START Dataset records

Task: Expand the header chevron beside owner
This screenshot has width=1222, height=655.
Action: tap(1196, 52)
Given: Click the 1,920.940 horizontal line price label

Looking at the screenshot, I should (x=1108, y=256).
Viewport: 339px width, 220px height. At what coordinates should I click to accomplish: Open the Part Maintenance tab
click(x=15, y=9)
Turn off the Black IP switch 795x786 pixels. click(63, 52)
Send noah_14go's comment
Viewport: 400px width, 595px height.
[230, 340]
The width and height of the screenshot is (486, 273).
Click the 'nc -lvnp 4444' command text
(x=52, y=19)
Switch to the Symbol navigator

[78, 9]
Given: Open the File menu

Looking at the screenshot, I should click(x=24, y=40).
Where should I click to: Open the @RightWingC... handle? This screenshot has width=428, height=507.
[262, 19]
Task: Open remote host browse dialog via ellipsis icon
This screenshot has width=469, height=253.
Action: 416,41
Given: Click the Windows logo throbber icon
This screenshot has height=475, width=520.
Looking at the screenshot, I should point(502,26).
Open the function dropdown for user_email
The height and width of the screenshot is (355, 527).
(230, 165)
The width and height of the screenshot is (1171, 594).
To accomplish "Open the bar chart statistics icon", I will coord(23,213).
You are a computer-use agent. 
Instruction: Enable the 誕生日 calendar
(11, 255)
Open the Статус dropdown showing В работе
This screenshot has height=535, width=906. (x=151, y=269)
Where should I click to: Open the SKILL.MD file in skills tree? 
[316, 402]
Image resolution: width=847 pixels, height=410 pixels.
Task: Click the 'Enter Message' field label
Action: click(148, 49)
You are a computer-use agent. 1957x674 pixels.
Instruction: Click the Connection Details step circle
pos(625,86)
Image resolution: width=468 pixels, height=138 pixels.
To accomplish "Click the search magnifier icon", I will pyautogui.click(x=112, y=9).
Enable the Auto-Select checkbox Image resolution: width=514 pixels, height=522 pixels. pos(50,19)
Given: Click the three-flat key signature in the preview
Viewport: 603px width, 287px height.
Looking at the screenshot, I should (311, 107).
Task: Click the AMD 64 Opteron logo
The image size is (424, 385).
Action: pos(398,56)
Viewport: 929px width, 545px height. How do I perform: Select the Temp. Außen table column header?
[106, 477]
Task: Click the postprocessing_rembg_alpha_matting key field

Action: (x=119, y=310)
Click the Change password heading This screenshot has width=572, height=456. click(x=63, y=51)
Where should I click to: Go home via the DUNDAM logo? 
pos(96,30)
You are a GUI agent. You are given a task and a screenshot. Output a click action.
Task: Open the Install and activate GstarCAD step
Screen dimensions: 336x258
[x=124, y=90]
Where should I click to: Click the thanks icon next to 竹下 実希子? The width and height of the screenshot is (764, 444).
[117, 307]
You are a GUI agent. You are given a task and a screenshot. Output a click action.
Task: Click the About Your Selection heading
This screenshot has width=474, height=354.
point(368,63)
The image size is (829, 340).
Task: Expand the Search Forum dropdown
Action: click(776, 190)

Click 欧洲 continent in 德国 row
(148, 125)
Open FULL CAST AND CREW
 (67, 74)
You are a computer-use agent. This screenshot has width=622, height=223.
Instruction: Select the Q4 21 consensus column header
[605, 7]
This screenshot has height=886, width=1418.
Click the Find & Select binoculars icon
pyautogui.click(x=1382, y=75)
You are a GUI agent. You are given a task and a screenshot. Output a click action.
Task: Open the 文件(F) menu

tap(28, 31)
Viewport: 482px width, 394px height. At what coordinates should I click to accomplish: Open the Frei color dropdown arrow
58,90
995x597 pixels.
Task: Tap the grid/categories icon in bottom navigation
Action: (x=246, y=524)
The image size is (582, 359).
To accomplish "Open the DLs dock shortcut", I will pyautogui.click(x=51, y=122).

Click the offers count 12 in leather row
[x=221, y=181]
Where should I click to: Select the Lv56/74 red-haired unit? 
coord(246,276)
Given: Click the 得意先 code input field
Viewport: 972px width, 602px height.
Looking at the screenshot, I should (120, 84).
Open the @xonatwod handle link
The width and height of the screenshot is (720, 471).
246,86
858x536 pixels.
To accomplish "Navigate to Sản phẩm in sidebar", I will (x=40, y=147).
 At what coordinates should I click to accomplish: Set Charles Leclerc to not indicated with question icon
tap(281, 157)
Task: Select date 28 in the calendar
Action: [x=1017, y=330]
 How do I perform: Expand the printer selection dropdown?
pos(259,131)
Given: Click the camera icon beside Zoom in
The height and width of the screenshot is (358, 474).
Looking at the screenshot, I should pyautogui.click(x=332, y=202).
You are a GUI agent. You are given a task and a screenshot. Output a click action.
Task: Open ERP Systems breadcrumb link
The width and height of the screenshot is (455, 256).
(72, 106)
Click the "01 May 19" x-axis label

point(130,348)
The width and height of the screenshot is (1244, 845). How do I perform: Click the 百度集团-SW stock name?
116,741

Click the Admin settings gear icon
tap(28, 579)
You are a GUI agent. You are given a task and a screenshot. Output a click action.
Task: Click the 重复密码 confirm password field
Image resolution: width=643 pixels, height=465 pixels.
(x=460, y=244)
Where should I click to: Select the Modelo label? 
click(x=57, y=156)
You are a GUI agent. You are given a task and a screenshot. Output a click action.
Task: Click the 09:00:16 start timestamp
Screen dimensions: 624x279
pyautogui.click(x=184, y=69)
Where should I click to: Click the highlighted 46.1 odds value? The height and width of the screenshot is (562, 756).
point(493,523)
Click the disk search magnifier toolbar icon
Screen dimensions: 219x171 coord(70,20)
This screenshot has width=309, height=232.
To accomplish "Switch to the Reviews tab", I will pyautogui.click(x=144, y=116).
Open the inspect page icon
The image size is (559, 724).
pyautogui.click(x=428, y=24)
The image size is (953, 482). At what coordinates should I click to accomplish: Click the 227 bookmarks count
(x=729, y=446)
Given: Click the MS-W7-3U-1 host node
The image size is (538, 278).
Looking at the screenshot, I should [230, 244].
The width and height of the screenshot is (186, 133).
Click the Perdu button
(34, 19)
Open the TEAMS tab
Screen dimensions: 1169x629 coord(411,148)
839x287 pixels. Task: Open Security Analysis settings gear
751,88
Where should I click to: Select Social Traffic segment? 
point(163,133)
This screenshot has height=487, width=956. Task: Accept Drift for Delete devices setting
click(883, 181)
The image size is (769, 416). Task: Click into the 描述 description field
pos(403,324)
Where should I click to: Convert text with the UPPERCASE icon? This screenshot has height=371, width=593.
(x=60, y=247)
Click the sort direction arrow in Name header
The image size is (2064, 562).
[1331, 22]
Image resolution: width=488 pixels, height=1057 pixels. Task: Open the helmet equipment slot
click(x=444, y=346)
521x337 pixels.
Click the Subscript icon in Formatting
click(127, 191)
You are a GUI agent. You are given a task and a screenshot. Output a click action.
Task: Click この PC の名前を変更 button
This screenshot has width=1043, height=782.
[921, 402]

END Dataset records

Assignment: Verbatim reproduction of the entries is required.

Response to the task:
Task: Expand the header chevron beside owner
This screenshot has width=1222, height=655.
Action: tap(1196, 52)
Given: Click the 1,920.940 horizontal line price label

Looking at the screenshot, I should (x=1108, y=256).
Viewport: 339px width, 220px height. At what coordinates should I click to accomplish: Open the Part Maintenance tab
click(x=15, y=9)
Turn off the Black IP switch 795x786 pixels. click(63, 52)
Send noah_14go's comment
Viewport: 400px width, 595px height.
[230, 340]
The width and height of the screenshot is (486, 273).
Click the 'nc -lvnp 4444' command text
(x=52, y=19)
Switch to the Symbol navigator

[78, 9]
Given: Open the File menu

Looking at the screenshot, I should click(x=24, y=40).
Where should I click to: Open the @RightWingC... handle? This screenshot has width=428, height=507.
[262, 19]
Task: Open remote host browse dialog via ellipsis icon
This screenshot has width=469, height=253.
Action: 416,41
Given: Click the Windows logo throbber icon
This screenshot has height=475, width=520.
Looking at the screenshot, I should point(502,26).
Open the function dropdown for user_email
The height and width of the screenshot is (355, 527).
(230, 165)
The width and height of the screenshot is (1171, 594).
To accomplish "Open the bar chart statistics icon", I will coord(23,213).
You are a computer-use agent. 
Instruction: Enable the 誕生日 calendar
(11, 255)
Open the Статус dropdown showing В работе
This screenshot has height=535, width=906. (x=151, y=269)
Where should I click to: Open the SKILL.MD file in skills tree? 
[316, 402]
Image resolution: width=847 pixels, height=410 pixels.
Task: Click the 'Enter Message' field label
Action: click(148, 49)
You are a computer-use agent. 1957x674 pixels.
Instruction: Click the Connection Details step circle
pos(625,86)
Image resolution: width=468 pixels, height=138 pixels.
To accomplish "Click the search magnifier icon", I will pyautogui.click(x=112, y=9).
Enable the Auto-Select checkbox Image resolution: width=514 pixels, height=522 pixels. pos(50,19)
Given: Click the three-flat key signature in the preview
Viewport: 603px width, 287px height.
Looking at the screenshot, I should (311, 107).
Task: Click the AMD 64 Opteron logo
The image size is (424, 385).
Action: pos(398,56)
Viewport: 929px width, 545px height. How do I perform: Select the Temp. Außen table column header?
[106, 477]
Task: Click the postprocessing_rembg_alpha_matting key field

Action: (x=119, y=310)
Click the Change password heading This screenshot has width=572, height=456. click(x=63, y=51)
Where should I click to: Go home via the DUNDAM logo? 
pos(96,30)
You are a GUI agent. You are given a task and a screenshot. Output a click action.
Task: Open the Install and activate GstarCAD step
Screen dimensions: 336x258
[x=124, y=90]
Where should I click to: Click the thanks icon next to 竹下 実希子? The width and height of the screenshot is (764, 444).
[117, 307]
You are a GUI agent. You are given a task and a screenshot. Output a click action.
Task: Click the About Your Selection heading
This screenshot has width=474, height=354.
point(368,63)
The image size is (829, 340).
Task: Expand the Search Forum dropdown
Action: click(776, 190)

Click 欧洲 continent in 德国 row
(148, 125)
Open FULL CAST AND CREW
 (67, 74)
You are a computer-use agent. This screenshot has width=622, height=223.
Instruction: Select the Q4 21 consensus column header
[605, 7]
This screenshot has height=886, width=1418.
Click the Find & Select binoculars icon
pyautogui.click(x=1382, y=75)
You are a GUI agent. You are given a task and a screenshot. Output a click action.
Task: Open the 文件(F) menu

tap(28, 31)
Viewport: 482px width, 394px height. At what coordinates should I click to accomplish: Open the Frei color dropdown arrow
58,90
995x597 pixels.
Task: Tap the grid/categories icon in bottom navigation
Action: (x=246, y=524)
The image size is (582, 359).
To accomplish "Open the DLs dock shortcut", I will pyautogui.click(x=51, y=122).

Click the offers count 12 in leather row
[x=221, y=181]
Where should I click to: Select the Lv56/74 red-haired unit? 
coord(246,276)
Given: Click the 得意先 code input field
Viewport: 972px width, 602px height.
Looking at the screenshot, I should (120, 84).
Open the @xonatwod handle link
The width and height of the screenshot is (720, 471).
246,86
858x536 pixels.
To accomplish "Navigate to Sản phẩm in sidebar", I will (x=40, y=147).
 At what coordinates should I click to accomplish: Set Charles Leclerc to not indicated with question icon
tap(281, 157)
Task: Select date 28 in the calendar
Action: [x=1017, y=330]
 How do I perform: Expand the printer selection dropdown?
pos(259,131)
Given: Click the camera icon beside Zoom in
The height and width of the screenshot is (358, 474).
Looking at the screenshot, I should pyautogui.click(x=332, y=202).
You are a GUI agent. You are given a task and a screenshot. Output a click action.
Task: Open ERP Systems breadcrumb link
The width and height of the screenshot is (455, 256).
(72, 106)
Click the "01 May 19" x-axis label

point(130,348)
The width and height of the screenshot is (1244, 845). How do I perform: Click the 百度集团-SW stock name?
116,741

Click the Admin settings gear icon
tap(28, 579)
You are a GUI agent. You are given a task and a screenshot. Output a click action.
Task: Click the 重复密码 confirm password field
Image resolution: width=643 pixels, height=465 pixels.
(x=460, y=244)
Where should I click to: Select the Modelo label? 
click(x=57, y=156)
You are a GUI agent. You are given a task and a screenshot. Output a click action.
Task: Click the 09:00:16 start timestamp
Screen dimensions: 624x279
pyautogui.click(x=184, y=69)
Where should I click to: Click the highlighted 46.1 odds value? The height and width of the screenshot is (562, 756).
point(493,523)
Click the disk search magnifier toolbar icon
Screen dimensions: 219x171 coord(70,20)
This screenshot has width=309, height=232.
To accomplish "Switch to the Reviews tab", I will pyautogui.click(x=144, y=116).
Open the inspect page icon
The image size is (559, 724).
pyautogui.click(x=428, y=24)
The image size is (953, 482). At what coordinates should I click to accomplish: Click the 227 bookmarks count
(x=729, y=446)
Given: Click the MS-W7-3U-1 host node
The image size is (538, 278).
Looking at the screenshot, I should [230, 244].
The width and height of the screenshot is (186, 133).
Click the Perdu button
(34, 19)
Open the TEAMS tab
Screen dimensions: 1169x629 coord(411,148)
839x287 pixels. Task: Open Security Analysis settings gear
751,88
Where should I click to: Select Social Traffic segment? 
point(163,133)
This screenshot has height=487, width=956. Task: Accept Drift for Delete devices setting
click(883, 181)
The image size is (769, 416). Task: Click into the 描述 description field
pos(403,324)
Where should I click to: Convert text with the UPPERCASE icon? This screenshot has height=371, width=593.
(x=60, y=247)
Click the sort direction arrow in Name header
The image size is (2064, 562).
[1331, 22]
Image resolution: width=488 pixels, height=1057 pixels. Task: Open the helmet equipment slot
click(x=444, y=346)
521x337 pixels.
Click the Subscript icon in Formatting
click(127, 191)
You are a GUI agent. You are given a task and a screenshot. Output a click action.
Task: Click この PC の名前を変更 button
This screenshot has width=1043, height=782.
[921, 402]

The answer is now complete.